Consignes
(A) Selon le passage sur WikiLeaks, quelle fonction occupe Eric Besson ?
(B) Indiquez si chacune des affirmations suivantes concorde avec le passage sur WikiLeaks, en citant les mots du texte qui tranchent : (i) Eric Besson souhaite que WikiLeaks ne soit plus hébergé en France ; (ii) l'initiative passe par une saisie du juge judiciaire ; (iii) Eric Besson estime que les opérateurs doivent assumer leurs responsabilités.
(C) Prolongez le passage sur WikiLeaks à la suite de sa dernière phrase.

Extrait du document
☆ ☆ ☆ ☆ ☆ ☆ ☆

Les faucons américains ont trouvé un glorieux écho en France, et particulièrement dans la bouche du secrétaire d'État à l'économie numérique, Eric Besson (2), qui a déclaré son souhait que WikiLeaks «ne soit plus hébergé en France», estimant que la France «ne peut héberger les sites Internet qualifiés de criminels et rejetés par d'autres États en raison des atteintes qu'ils portent à leurs droits fondamentaux». Cette initative vise clairement à faire pression sur un nouvel hébergeur localisé en France, en se passant de toute saisie du juge judiciaire, seul capable de déterminer le caractère litigieux ou non des contenus mis en ligne par WikiLeaks, Eric Besson ajoutant simplement que les opérateurs doivent être «placés devant leurs responsabilités».

☆ ☆ ☆ ☆ ☆ ☆ ☆

Données extraites
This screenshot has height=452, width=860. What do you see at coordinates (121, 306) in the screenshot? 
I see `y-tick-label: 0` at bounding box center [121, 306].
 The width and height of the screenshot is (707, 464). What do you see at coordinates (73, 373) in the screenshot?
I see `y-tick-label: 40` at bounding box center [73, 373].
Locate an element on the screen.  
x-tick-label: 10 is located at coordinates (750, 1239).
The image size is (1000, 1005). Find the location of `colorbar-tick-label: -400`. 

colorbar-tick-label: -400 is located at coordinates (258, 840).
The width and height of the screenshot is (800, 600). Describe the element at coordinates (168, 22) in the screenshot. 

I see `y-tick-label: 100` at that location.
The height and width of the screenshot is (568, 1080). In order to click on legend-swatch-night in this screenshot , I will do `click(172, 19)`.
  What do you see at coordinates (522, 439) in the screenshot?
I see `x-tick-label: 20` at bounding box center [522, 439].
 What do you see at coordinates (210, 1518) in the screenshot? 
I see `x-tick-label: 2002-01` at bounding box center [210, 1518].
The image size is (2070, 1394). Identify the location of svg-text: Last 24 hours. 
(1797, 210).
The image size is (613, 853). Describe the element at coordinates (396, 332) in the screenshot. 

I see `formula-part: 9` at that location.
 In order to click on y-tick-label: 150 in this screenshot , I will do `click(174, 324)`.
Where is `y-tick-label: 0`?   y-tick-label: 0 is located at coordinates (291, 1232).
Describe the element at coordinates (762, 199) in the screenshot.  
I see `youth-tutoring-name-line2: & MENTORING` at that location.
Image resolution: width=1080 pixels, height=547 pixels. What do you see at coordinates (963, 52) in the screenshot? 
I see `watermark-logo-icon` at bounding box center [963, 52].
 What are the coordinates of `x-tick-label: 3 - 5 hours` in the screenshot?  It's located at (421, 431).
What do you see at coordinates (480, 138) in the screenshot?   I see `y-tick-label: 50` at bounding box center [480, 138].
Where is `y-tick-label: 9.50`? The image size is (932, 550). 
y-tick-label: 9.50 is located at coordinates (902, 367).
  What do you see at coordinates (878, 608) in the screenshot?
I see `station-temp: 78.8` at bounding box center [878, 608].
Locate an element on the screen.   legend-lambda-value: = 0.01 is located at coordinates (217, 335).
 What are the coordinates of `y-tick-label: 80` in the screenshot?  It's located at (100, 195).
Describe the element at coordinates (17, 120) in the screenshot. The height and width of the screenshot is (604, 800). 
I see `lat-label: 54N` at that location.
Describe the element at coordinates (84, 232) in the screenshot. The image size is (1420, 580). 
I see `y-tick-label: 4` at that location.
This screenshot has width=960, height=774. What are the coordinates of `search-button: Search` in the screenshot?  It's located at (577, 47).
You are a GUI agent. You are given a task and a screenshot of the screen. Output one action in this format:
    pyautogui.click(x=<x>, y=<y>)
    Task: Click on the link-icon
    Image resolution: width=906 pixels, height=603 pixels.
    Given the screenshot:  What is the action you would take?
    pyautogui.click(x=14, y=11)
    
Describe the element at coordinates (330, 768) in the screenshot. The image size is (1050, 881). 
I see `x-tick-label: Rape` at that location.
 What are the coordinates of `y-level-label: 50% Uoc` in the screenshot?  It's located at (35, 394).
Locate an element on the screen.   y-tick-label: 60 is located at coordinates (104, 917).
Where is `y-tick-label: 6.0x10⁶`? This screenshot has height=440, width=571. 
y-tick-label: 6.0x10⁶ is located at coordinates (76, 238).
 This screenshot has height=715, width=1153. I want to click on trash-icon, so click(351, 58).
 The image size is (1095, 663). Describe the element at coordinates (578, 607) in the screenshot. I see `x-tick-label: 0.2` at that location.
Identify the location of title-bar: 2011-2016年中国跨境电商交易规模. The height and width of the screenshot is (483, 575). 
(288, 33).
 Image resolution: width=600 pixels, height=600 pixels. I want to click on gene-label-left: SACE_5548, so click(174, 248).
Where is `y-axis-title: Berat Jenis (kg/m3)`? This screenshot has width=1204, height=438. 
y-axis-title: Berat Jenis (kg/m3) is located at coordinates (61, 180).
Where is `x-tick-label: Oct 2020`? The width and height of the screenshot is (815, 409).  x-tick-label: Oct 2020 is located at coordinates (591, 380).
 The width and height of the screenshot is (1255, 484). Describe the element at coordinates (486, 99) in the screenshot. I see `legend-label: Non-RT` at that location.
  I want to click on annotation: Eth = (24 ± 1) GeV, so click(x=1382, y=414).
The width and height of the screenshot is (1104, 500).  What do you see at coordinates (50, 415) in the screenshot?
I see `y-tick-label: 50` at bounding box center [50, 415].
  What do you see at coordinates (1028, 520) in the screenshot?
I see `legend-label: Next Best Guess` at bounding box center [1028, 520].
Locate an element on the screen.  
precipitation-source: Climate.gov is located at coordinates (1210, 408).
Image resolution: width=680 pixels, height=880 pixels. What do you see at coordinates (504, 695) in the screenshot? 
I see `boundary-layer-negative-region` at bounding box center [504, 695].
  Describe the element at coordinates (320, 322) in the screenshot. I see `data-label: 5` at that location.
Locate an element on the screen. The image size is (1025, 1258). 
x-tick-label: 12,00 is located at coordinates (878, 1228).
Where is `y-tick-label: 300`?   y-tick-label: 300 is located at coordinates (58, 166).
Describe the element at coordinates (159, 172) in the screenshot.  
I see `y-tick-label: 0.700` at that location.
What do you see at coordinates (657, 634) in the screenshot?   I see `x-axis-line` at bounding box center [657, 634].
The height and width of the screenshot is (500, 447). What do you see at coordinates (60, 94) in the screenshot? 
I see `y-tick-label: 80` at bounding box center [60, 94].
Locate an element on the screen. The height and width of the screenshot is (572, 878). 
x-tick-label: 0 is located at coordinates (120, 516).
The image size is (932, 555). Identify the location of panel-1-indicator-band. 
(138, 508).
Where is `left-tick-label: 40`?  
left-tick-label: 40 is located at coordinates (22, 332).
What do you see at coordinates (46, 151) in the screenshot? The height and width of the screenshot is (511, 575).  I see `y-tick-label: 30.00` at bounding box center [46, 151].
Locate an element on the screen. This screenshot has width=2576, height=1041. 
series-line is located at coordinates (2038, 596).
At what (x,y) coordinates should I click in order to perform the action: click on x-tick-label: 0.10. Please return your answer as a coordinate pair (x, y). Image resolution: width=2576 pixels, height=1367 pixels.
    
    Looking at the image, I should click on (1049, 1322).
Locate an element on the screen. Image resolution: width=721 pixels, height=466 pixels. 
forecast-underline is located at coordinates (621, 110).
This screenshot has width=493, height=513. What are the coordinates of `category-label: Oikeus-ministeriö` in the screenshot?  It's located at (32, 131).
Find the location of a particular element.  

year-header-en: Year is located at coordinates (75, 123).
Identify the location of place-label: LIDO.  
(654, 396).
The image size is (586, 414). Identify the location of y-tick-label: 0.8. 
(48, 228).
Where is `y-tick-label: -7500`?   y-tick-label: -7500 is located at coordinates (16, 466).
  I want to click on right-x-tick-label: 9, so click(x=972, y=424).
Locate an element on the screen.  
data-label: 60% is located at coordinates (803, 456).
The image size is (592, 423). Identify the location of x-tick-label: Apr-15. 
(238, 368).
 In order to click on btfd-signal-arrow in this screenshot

☆ ☆ ☆ ☆ ☆ ☆ ☆

Réponses
(A) Secrétaire d'État à l'économie numérique.

(B)
(i) Oui : «ne soit plus hébergé en France».
(ii) Non : «en se passant de toute saisie du juge judiciaire».
(iii) Oui : «placés devant leurs responsabilités».

(C)
Au nom d'une raison d'État aux contours flous, les gouvernements américains et français tentent donc de se livrer à une forme de censure politique d'Internet. Elle a cela de remarquable qu'elle passe par des pressions (politiques, juridiques et économiques) pesant sur des acteurs privés qui, à terme, sont acculés au «choix rationnel» de la censure.
Le cas WikiLeaks serait en soi inquiétant s'il était un phénomène isolé. Hélas, cette censure insidieuse d'un pouvoir politique instrumentalisant les intermédiaires techniques d'Internet est déja en train de se déployer à grande échelle. En Europe, avec la directive «protection de l'enfance» bientôt débattue au Parlement européen, et en France avec l'article 4 de la Loppsi (3), ce procédé se trouve institutionnalisé au prétexte de la lutte contre la pédopornographie, contre laquelle il se révèle parfaitement inefficace. L'autorité administrative est ainsi peu à peu légitimée dans le rôle de censeur du Net: mis entre les mains des gouvernements, de tels dispositifs pourront par la suite être facilement étendus à d'autres domaines.
Au niveau international, c'est par le biais d'un accord commercial multilatéral, l'Acta (4), que certains dirigeants entendent permettre aux géants du divertissement de faire pression sur les intermédiaires d'Internet pour faire filtrer ou retirer, de façon plus ou moins automatique, des contenus qu'ils déclareront en infraction avec leurs droits d'auteur.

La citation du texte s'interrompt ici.